Hz. İsa'yı ilâh ve Allah'ın oğlu tanıyarak, ona ibadet edenler için âyette şöyle buyurulur: "Şüphesiz, Allah, Meryem oğlu İsa Mesih'tir, diyenler kâfir oldular. Oysa Mesih onlara şöyle demişti: Ey İsrailoğulları! Hem benim hem de sizin Rabbiniz olan Allah'a ibadet edin. Kim Allah'a ortak koşarsa, şüphesiz Allah ona cenneti haram kılmıştır ve onun varacağı yer cehennemdir. Zâlimlerin hiçbir yardımcısı da yoktur" (el-Mâide, 5/72).
Allah'a kulluk edenlerin, ilâhî duygular içinde, yeni ve mânevî bir ortamın rengini alacakları, âyette şöyle ifade buyurulur: "Allah'ın boyası ile boyandık, Allah'ın boyasından (din) daha güzel boyası olan kimdir? Biz ancak O'na kulluk ederiz deyin" (el-Bakara, 2/1 38).

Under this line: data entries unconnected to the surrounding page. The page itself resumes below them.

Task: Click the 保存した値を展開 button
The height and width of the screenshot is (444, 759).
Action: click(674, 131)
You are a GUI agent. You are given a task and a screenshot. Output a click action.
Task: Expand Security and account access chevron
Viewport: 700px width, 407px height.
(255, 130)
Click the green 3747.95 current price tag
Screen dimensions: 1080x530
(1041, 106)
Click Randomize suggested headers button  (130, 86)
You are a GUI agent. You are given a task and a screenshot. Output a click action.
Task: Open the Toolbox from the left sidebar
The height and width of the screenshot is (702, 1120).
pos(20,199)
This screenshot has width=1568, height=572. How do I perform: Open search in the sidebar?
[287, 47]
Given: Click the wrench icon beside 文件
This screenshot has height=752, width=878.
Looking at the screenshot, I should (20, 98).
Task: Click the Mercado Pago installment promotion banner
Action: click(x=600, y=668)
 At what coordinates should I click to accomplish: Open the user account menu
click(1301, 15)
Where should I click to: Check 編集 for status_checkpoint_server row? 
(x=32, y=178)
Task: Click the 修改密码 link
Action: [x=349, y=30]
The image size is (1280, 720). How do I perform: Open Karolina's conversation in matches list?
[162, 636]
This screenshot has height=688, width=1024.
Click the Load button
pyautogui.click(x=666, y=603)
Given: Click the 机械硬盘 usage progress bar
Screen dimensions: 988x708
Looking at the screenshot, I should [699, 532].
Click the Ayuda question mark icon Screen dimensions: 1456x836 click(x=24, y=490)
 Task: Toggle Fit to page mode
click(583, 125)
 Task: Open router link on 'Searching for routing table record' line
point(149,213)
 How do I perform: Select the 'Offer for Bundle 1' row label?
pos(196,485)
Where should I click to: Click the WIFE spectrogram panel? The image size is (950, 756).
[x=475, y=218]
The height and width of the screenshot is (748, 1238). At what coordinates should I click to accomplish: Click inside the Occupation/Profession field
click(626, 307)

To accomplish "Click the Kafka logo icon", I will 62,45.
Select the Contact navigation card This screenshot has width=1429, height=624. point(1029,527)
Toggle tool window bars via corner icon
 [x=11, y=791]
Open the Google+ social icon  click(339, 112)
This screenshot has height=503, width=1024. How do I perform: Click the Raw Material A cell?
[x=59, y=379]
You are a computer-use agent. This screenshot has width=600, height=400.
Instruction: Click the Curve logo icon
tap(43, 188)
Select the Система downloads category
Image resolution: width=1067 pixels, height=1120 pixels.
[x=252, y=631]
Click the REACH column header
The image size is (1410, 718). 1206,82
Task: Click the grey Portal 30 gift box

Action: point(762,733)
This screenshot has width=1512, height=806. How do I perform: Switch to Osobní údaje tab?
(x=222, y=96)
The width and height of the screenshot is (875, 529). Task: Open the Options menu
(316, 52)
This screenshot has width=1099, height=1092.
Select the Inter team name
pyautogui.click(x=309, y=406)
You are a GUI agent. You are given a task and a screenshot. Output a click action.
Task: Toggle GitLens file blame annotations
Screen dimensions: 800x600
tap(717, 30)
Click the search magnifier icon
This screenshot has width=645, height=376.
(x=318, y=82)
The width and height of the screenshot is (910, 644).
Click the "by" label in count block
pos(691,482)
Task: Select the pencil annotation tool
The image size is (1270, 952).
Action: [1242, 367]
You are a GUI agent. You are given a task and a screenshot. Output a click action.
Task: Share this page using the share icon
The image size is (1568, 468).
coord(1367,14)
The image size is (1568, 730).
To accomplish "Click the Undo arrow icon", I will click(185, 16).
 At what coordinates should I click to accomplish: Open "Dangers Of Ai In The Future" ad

Hz. Peygamber'in vefatından sonra, Sahabenin çok üzülmesi, O'nun âhirete intikaline inanmayacak derecede bazı davranışlar göstermesi ve meselâ Hz. Ömer'in kılıcını çekerek "Kim Muhammed öldü derse, başını uçurum" gibi sözler sarfetmesi üzerine, ilk halîfe Hz. Ebû Bekir, Ashâb-ı kiramı toplayarak büyük bir soğukkanlılıkla şöyle demiştir: "Dikkat ediniz, kim Muhammed'e tapıyorsa, bilsin ki, Muhammed ölmüştür. Kim de Allah'a ibadet ediyorsa, şüphesiz Allah ölümsüz ve Bâkidir sonu yoktur" (Buhârı, Cenâiz, 3; Fedâilü Ashabı'n-Nebi, 5; Megâzî, 83; İbn Mâce, Cenâiz, 65; Ahmed b. Hanbel, VI, 220).
İslâm'a göre, insanın yaratılış gayesi Allah'a ibadet etmektir. Kur'an-ı Kerîm'de şöyle buyurulur: "Ben cinleri ve insanları ancak bana ibadet etsinler diye yarattım" (ez-Zâriyât, 51/56).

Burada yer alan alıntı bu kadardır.